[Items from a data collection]
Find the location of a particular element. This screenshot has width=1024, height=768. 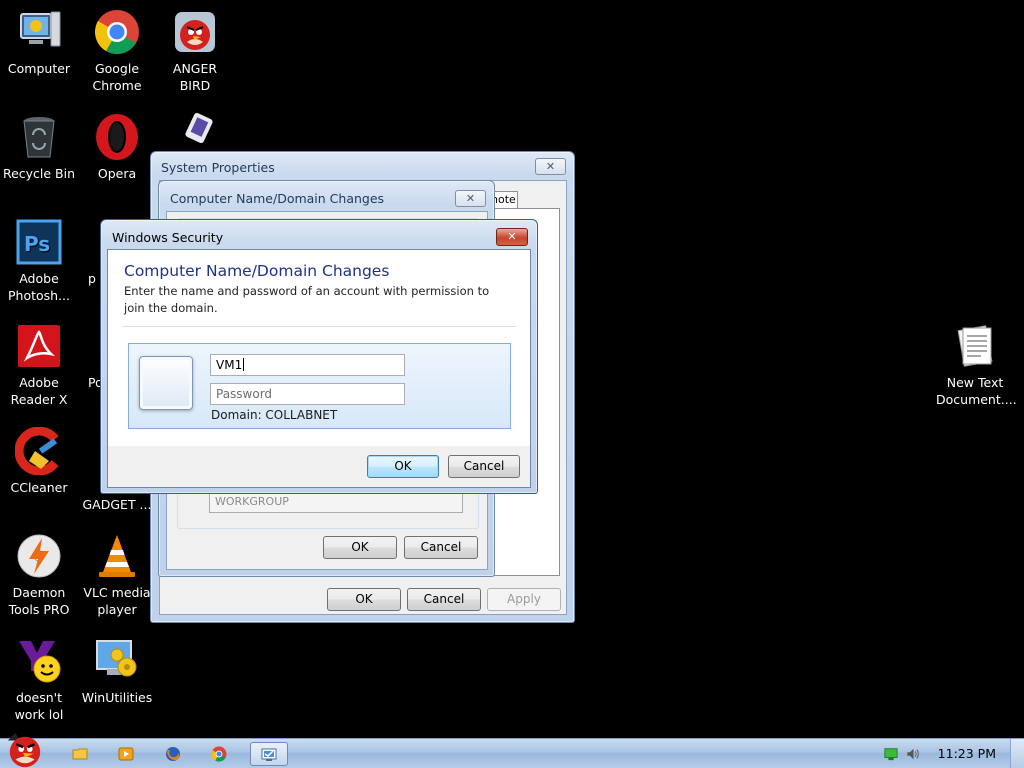

desktop-icon-computer: Computer is located at coordinates (39, 42).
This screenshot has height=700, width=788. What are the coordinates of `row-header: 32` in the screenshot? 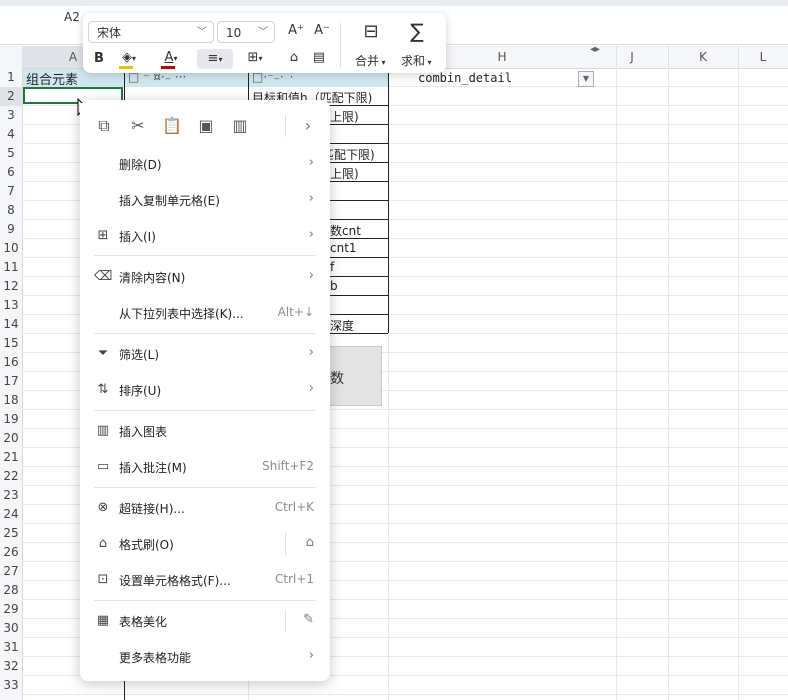 It's located at (11, 666).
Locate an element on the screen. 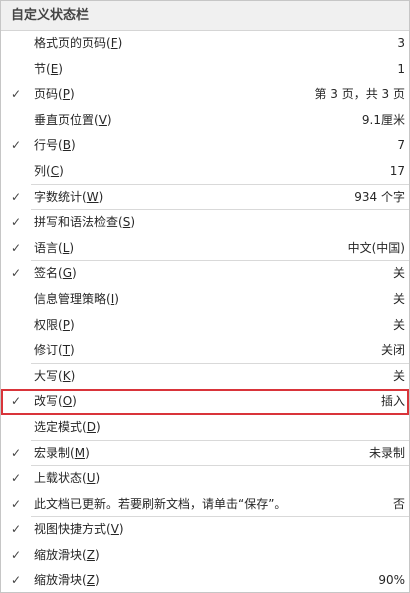 The image size is (410, 593). menu-item-text: 语言 is located at coordinates (46, 248).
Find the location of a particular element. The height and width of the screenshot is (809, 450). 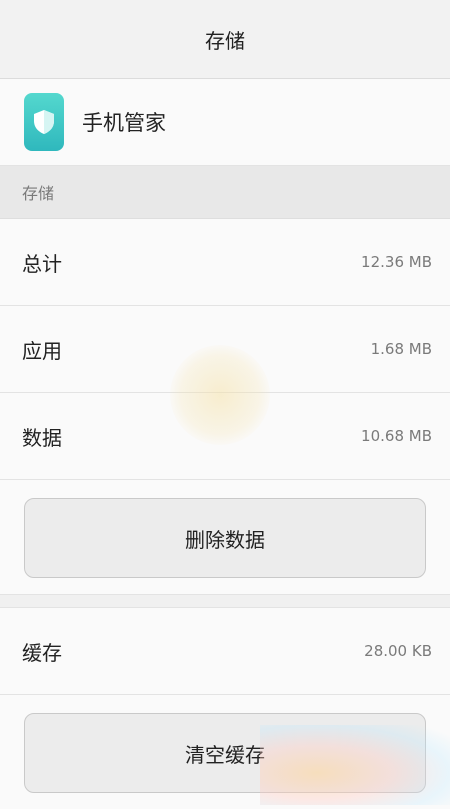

* What needs to be done
Turn the items into a two-column CSV with the headers "query" and "response", one row per item, each value in a single quoted field with line breaks replaced by spaces. Begin at the start of the items and stop after the line containing "desktop-icon-computer: Computer is", and omit the pictures.

* Exercise solution
query,response
"Find the location of a particular element. This screenshot has width=1024, height=768.","desktop-icon-computer: Computer is located at coordinates (39, 42)."